Assigned task: Without pictures, repeat the lines of the entries from the one containing "The height and width of the screenshot is (610, 1568)." through the last, both ends included, and nothing else.

Dataset entries

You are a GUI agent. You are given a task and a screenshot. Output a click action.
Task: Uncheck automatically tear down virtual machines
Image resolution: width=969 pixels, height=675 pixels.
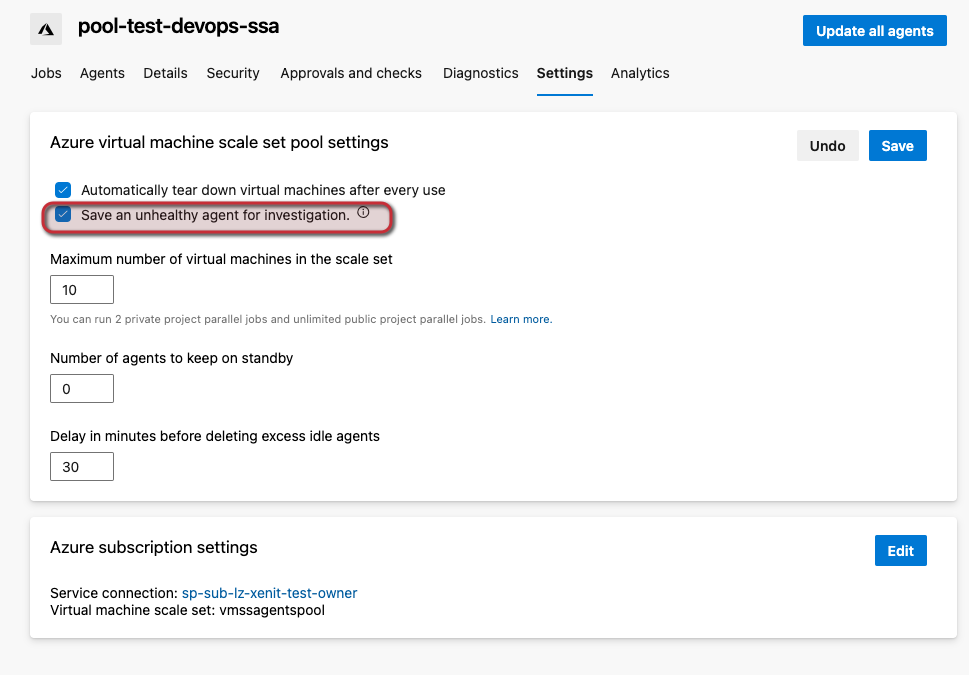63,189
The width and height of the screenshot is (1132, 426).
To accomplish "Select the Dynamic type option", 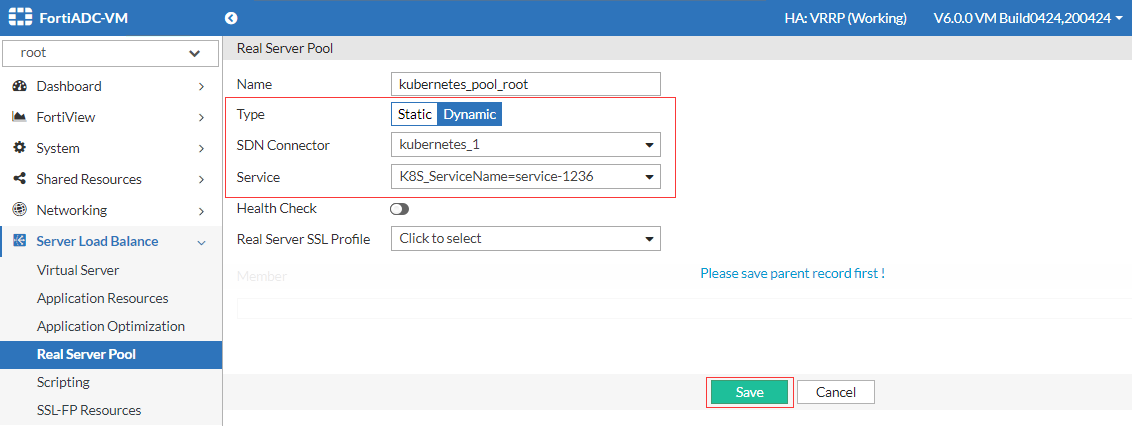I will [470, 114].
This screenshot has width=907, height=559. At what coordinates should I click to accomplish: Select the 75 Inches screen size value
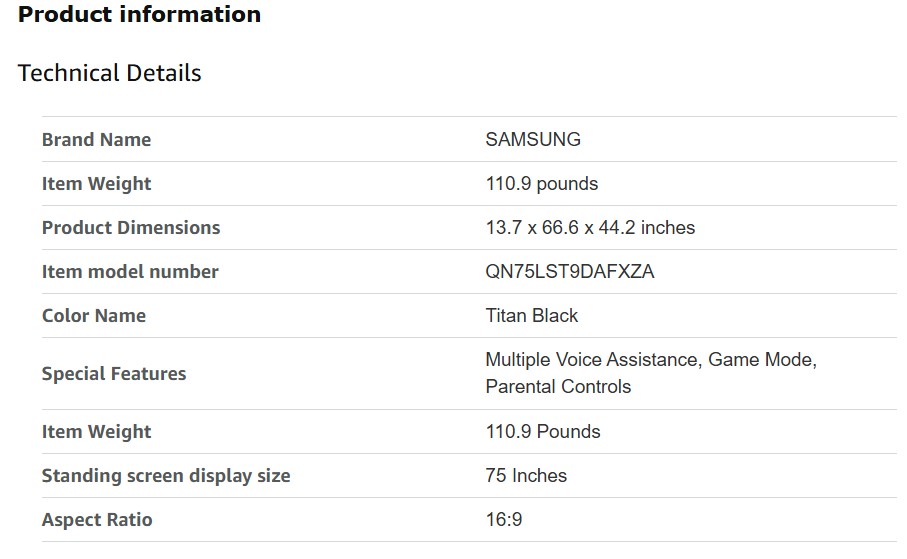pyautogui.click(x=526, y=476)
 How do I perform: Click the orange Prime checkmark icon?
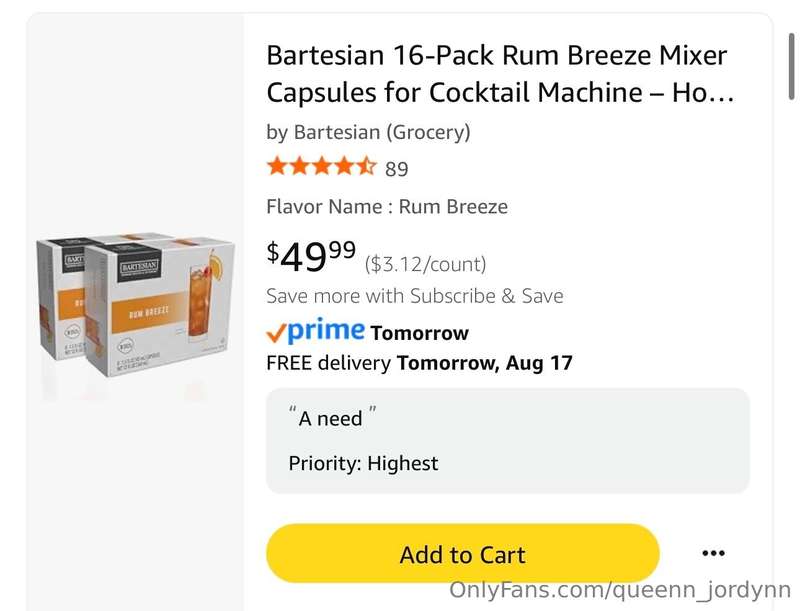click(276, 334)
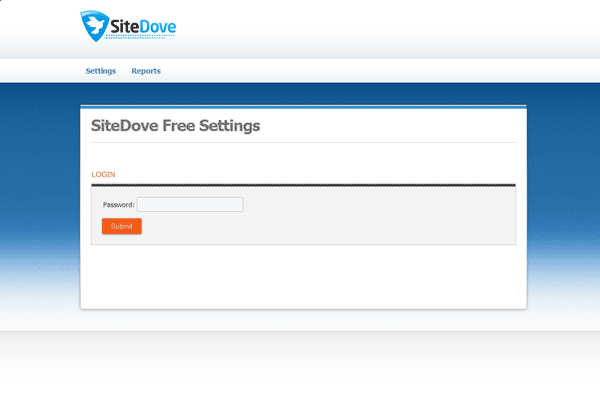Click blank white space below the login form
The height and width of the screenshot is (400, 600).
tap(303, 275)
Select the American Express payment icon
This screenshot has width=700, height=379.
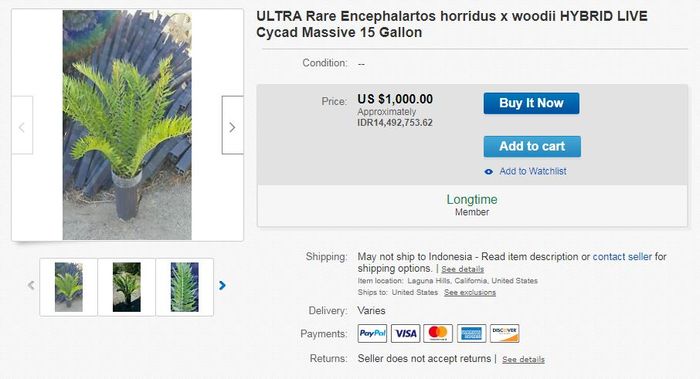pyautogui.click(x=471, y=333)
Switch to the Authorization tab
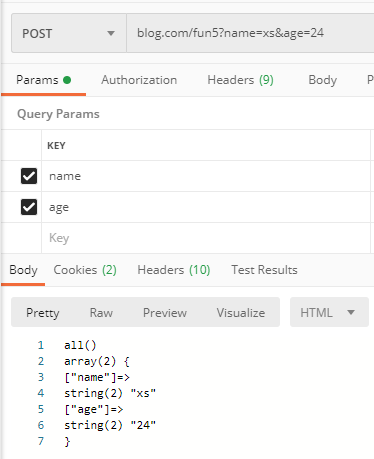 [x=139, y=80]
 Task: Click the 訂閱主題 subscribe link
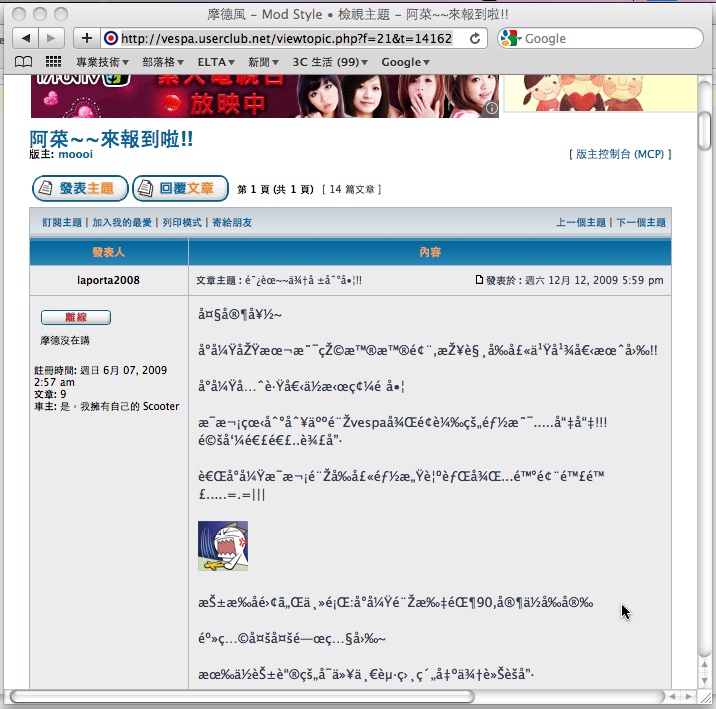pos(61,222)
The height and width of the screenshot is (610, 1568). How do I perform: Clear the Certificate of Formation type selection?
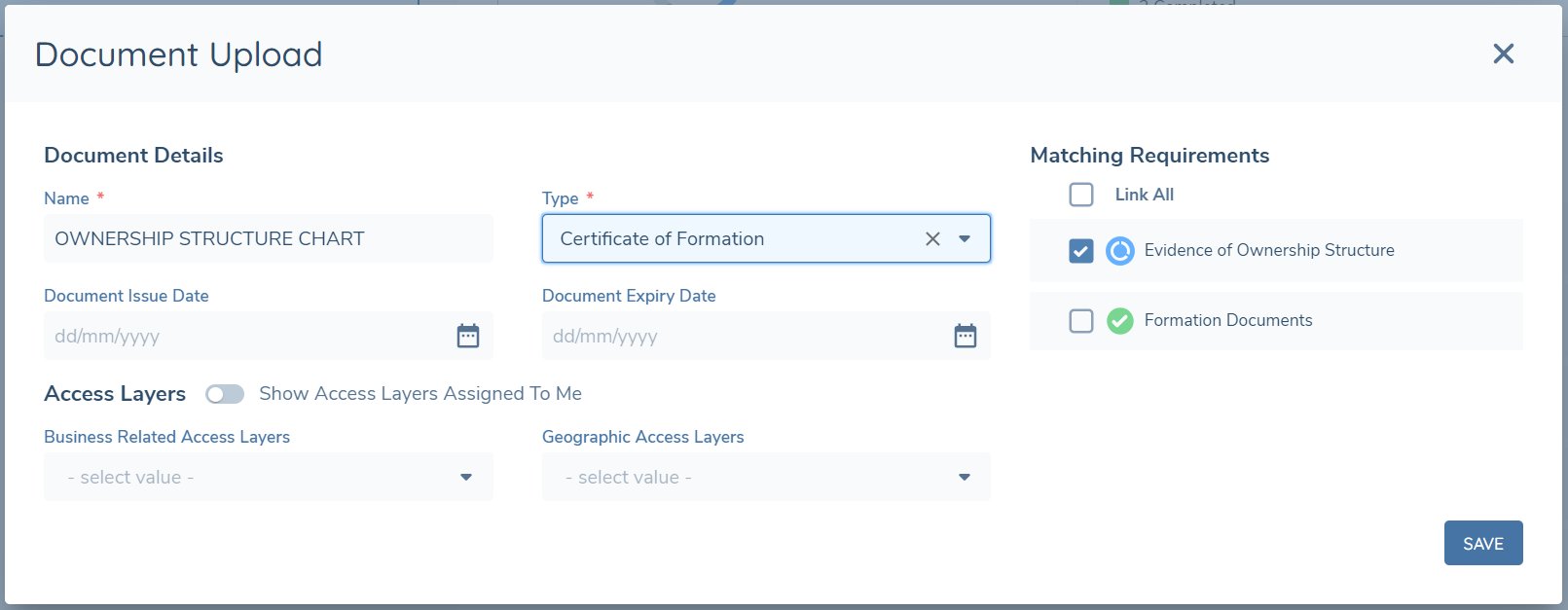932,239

Result below:
The height and width of the screenshot is (610, 1568). How do I perform: Clear the Certificate of Formation type selection?
932,239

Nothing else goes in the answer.